**TASK TO CARRY OUT:**
Copy exactly the stretch of data below from the line with "contact the Governor’s office (964, 566)" through the line with "Name (748, 975)", including both of those lines.

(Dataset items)
-=-=-=-=-

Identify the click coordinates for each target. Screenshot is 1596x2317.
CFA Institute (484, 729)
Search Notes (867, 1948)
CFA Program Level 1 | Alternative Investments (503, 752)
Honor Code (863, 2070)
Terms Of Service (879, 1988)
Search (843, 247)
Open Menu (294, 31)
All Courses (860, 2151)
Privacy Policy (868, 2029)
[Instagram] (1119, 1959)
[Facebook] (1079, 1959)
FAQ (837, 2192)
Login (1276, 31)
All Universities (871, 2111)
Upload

-=-=-=-=-

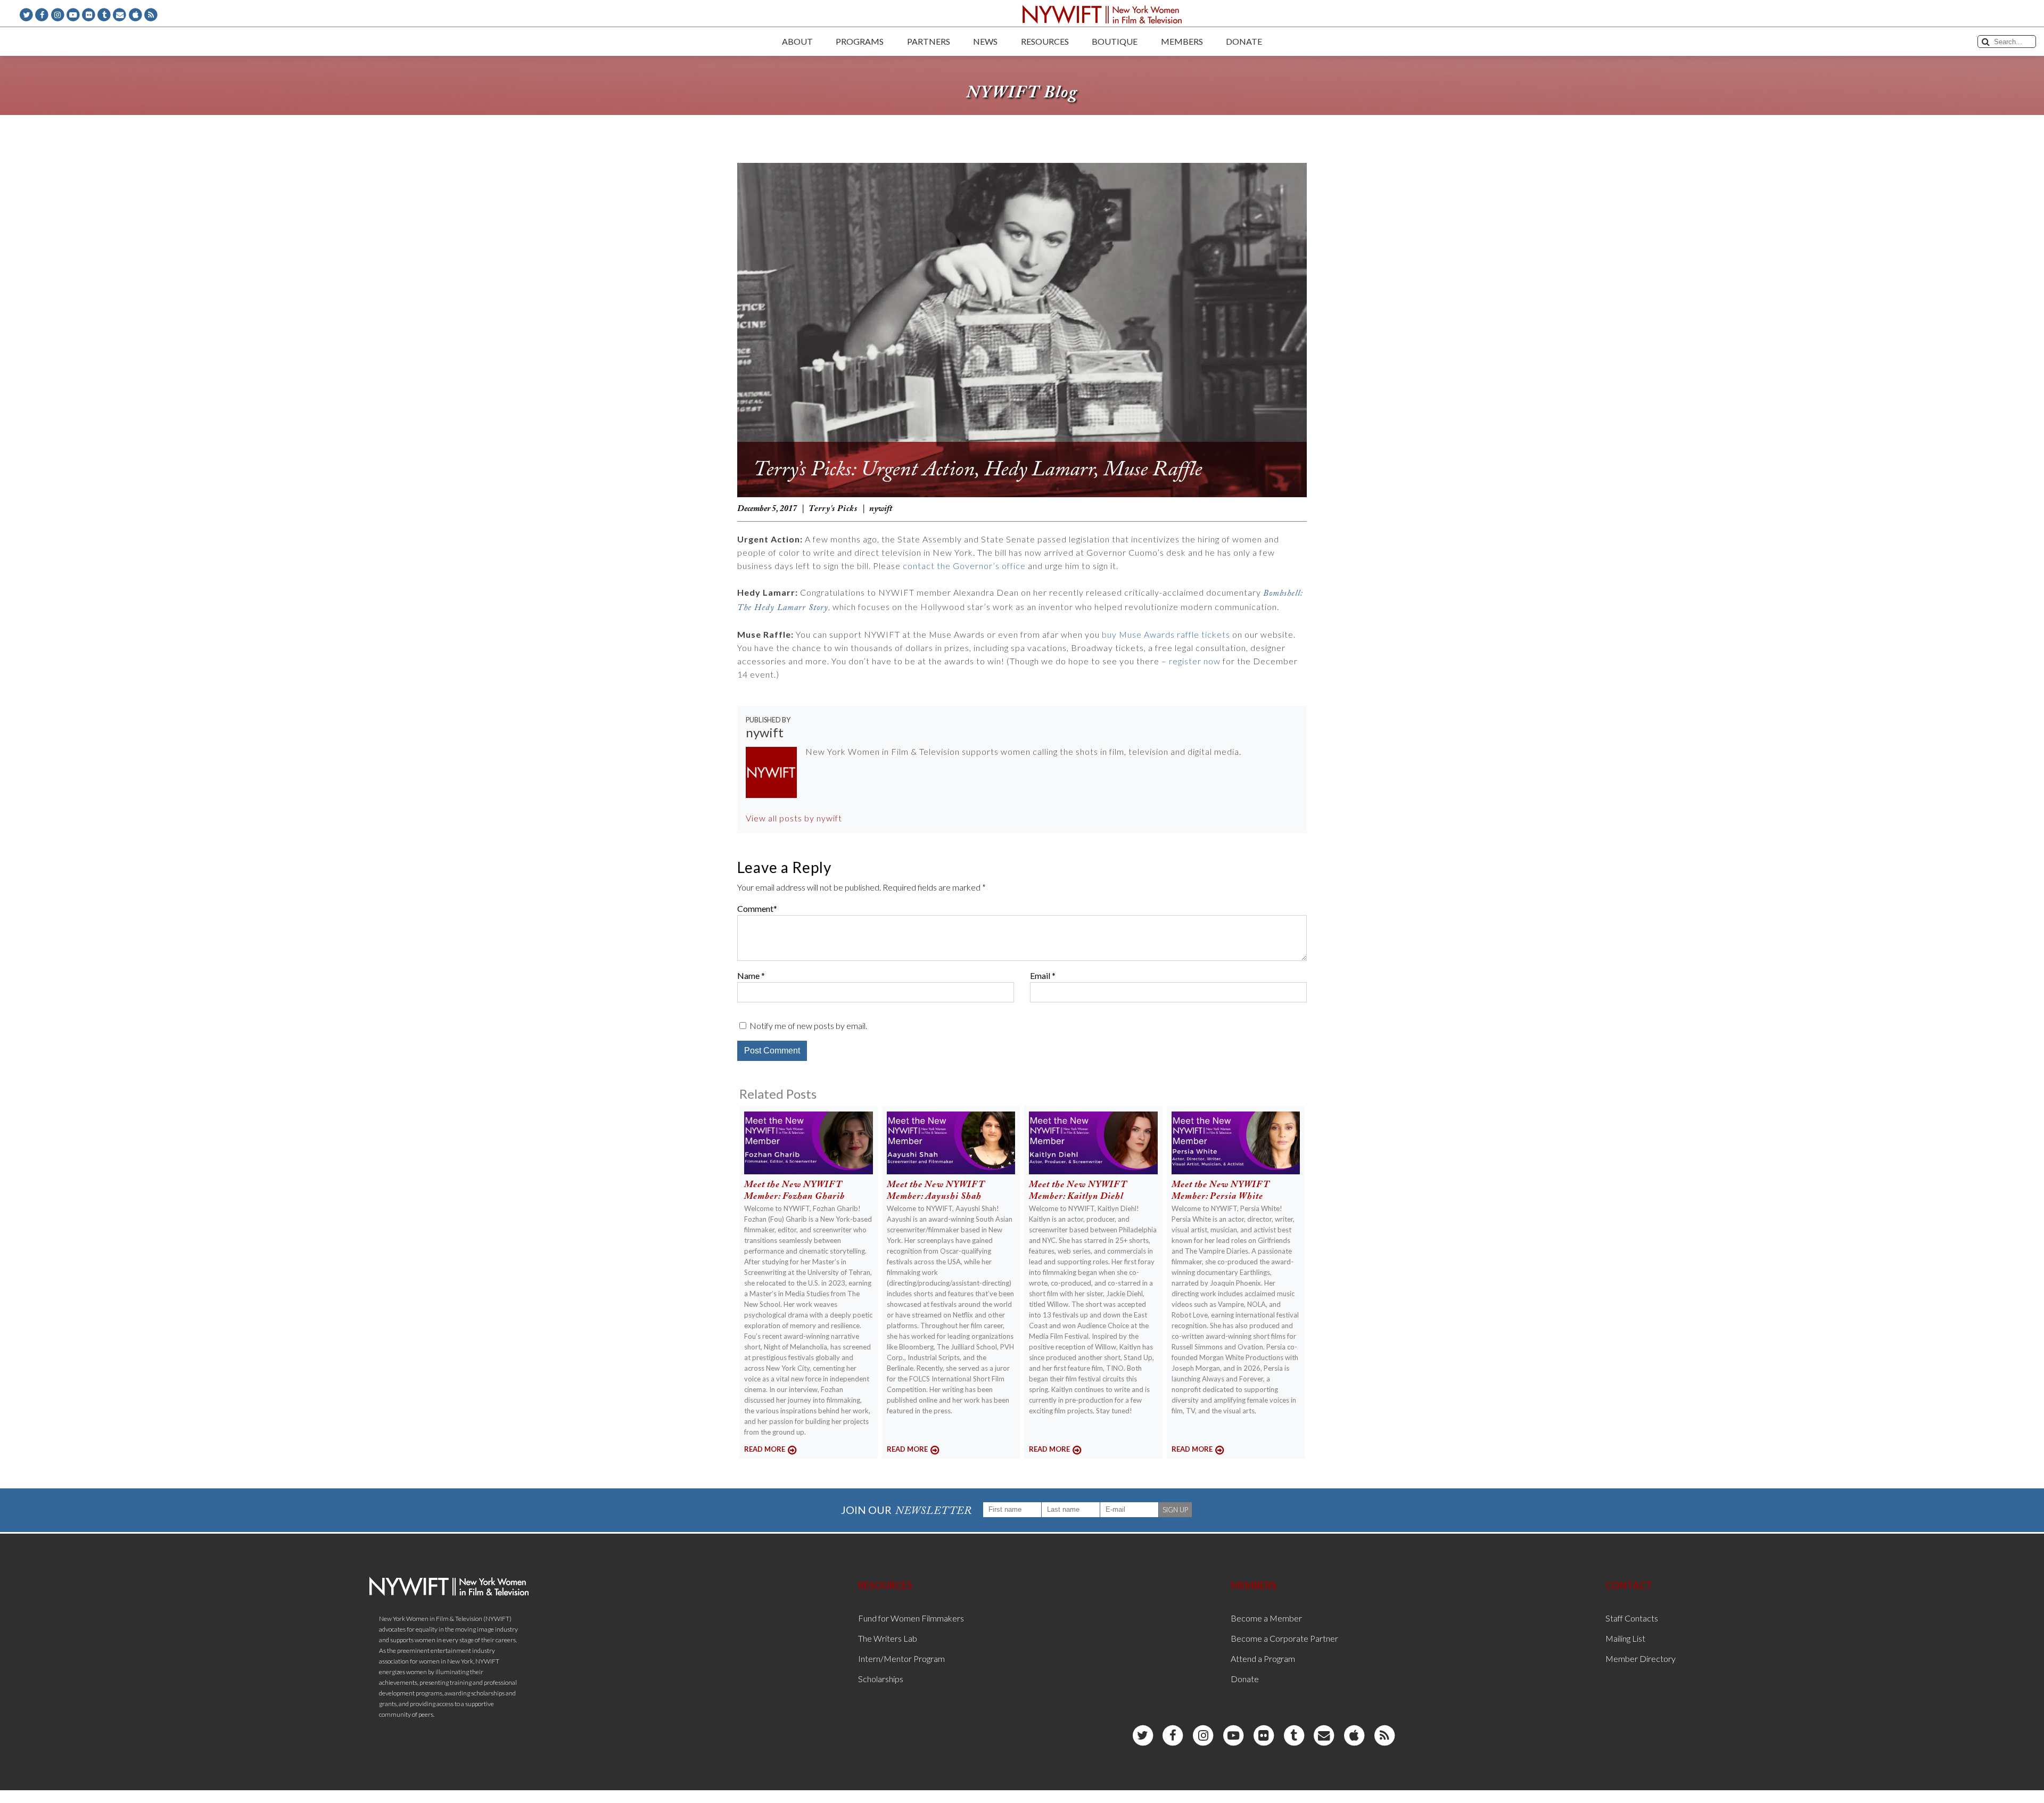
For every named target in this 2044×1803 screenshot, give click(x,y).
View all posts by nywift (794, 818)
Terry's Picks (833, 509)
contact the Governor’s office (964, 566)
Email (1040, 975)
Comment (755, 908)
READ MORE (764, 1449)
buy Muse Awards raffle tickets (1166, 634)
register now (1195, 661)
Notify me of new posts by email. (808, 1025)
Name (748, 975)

-=-=-=-=-

**EXERCISE ANSWER:**
contact the Governor’s office (964, 566)
Email (1040, 975)
Comment (755, 908)
READ MORE (764, 1449)
buy Muse Awards raffle tickets (1166, 634)
register now (1195, 661)
Notify me of new posts by email. (808, 1025)
Name (748, 975)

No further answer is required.